5 out of 5 stars A triumph and a landmark   May 15, 2008
 1 out of 1 found this review helpful

It's interesting to see longtime Portishead fans criticising "Third". I can't help thinking that maybe the album isn't aimed at Portishead fans. As someone clueless about "trip-hop" and someone entirely new to Portishead, I can hopefully deliver a fairly impartial verdict: it's brilliant. It's bleak, it's dark (more so than any record I own), and it's not for everyone. It sounds designed for headphones (good headphones), for solitary listening. It's one of those difficult, thoughtful, artful experiences that rock music throws up every decade or so.

I don't think I can pigeonhole "Third" into any category. Perhaps "Third" is Portishead's innovative attempt to join that other head - Radiohead - in a terrifying hydra of genre-defying mope-rock. Unpredictable, intense, discombobulating, "Third" has the qualities of Radiohead's darkest and most pioneering work. It's no surprise that Radiohead have already covered "The Rip" in recent soundchecks. Anyone who liked "Kid A" or "Amnesiac" should get this now. And vice versa. Like Radiohead, Portishead tap into the collective unease of human beings in an over-industrialised age of plastic, machine guns and indifference.
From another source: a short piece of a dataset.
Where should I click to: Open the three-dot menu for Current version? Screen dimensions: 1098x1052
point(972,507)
PLEASE NOTE: This is one of many products now sold by "Amazon's Preferred Merchant", aka Indigo Starfish. This is not a big deal, but first class delivery is slower - four days in my case.



4 out of 5 stars Best one yet   May 14, 2008
 1 out of 1 found this review helpful

I own the previous albums and the common feature of both is that there are some truly great and timeless songs on both, but the rest of the albums is only average.
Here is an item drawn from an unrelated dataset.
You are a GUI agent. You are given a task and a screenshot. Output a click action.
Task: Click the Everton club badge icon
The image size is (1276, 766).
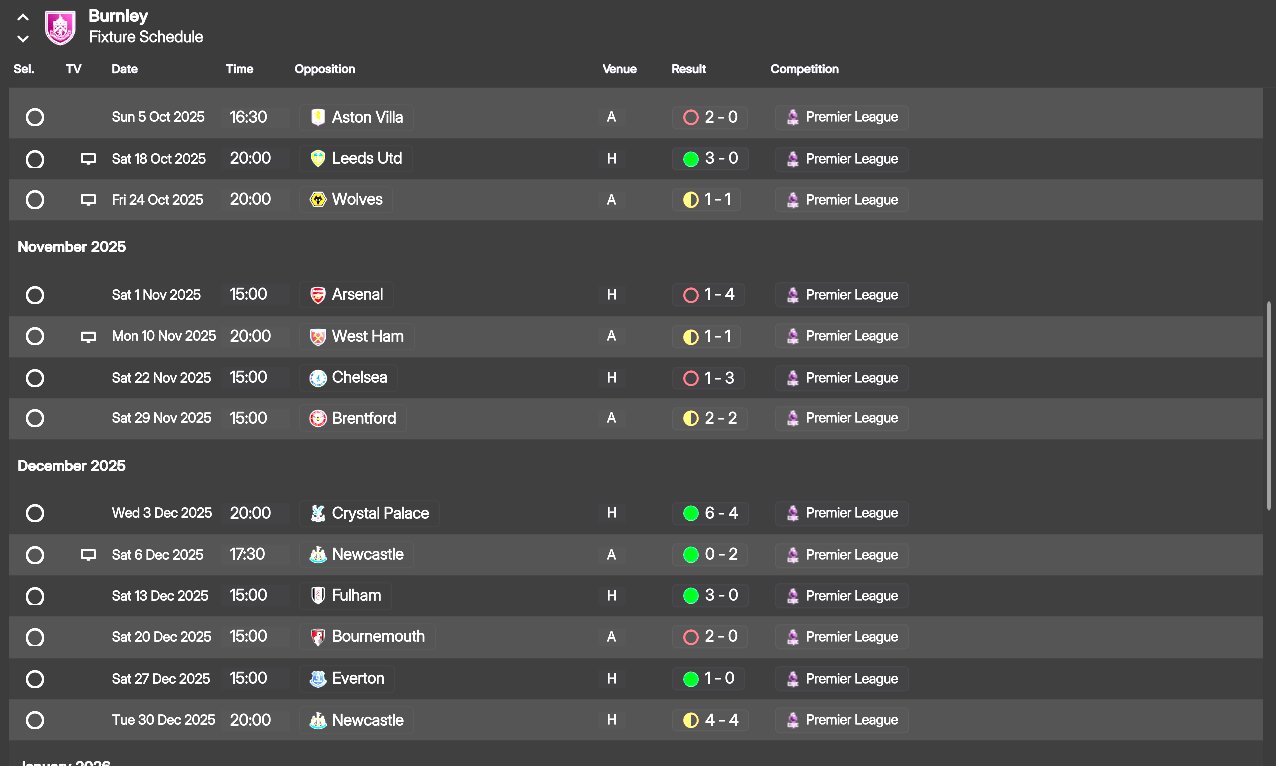318,679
With their latest offering, we again get some great tracks (on a par with Mysterons, Roads, Sour Times etc), but the overall standard is higher than the previous albums and, as a result, Third is an album I will be able to listen to again and again in the future, something I've struggled doing with the other two.

The album starts off with a belter. Silence is on a par with the previous openers, with its high tempo beats, strings and guitar backing.

The next two, Hunter and Nylon Smile, are two of the weakest tracks that I would call fillers. The former is slow and quite dull which climaxes at the end but it's not really enough. Nylon Smile is better with its African sounding drums and Asian strings.

The Rip is one of the album's four great tracks. Eighties sounding synthesizers with Gibbons' trademark vocals provide a melancholy feel with a great ending.

Plastic is classic Portishead and could easily feel at home on one of the earlier albums. There's a bizarre knocking sound in the background that works brilliantly. It's the kind of innovative production we come to expect from Portishead.

We Carry On is my favourite, probably of all Portishead's tracks. A fast stuttering beat, alarm-sounding guitars and a real sense of urgency make this one of the few tracks that has blown me a way in recent months.

Deep Water is an awful barbershop song that really doesn't belong here.

Machine Gun is one of those love it or hate it songs. I personally find the drums too heavy and actually find it irritating. It ends well though. As someone said, it sounds like something from the Terminator films.

Small and Magic Doors are both useful additions to the album, and the closing track, Threads, is the fourth of the 5-star tracks and a fitting ending to the album. It's not dissimilar to the closing track on their debut album, Glory box, and every bit as good. A cool mellow track with those very Portishead-esqe guitars and a simple yet effective beat.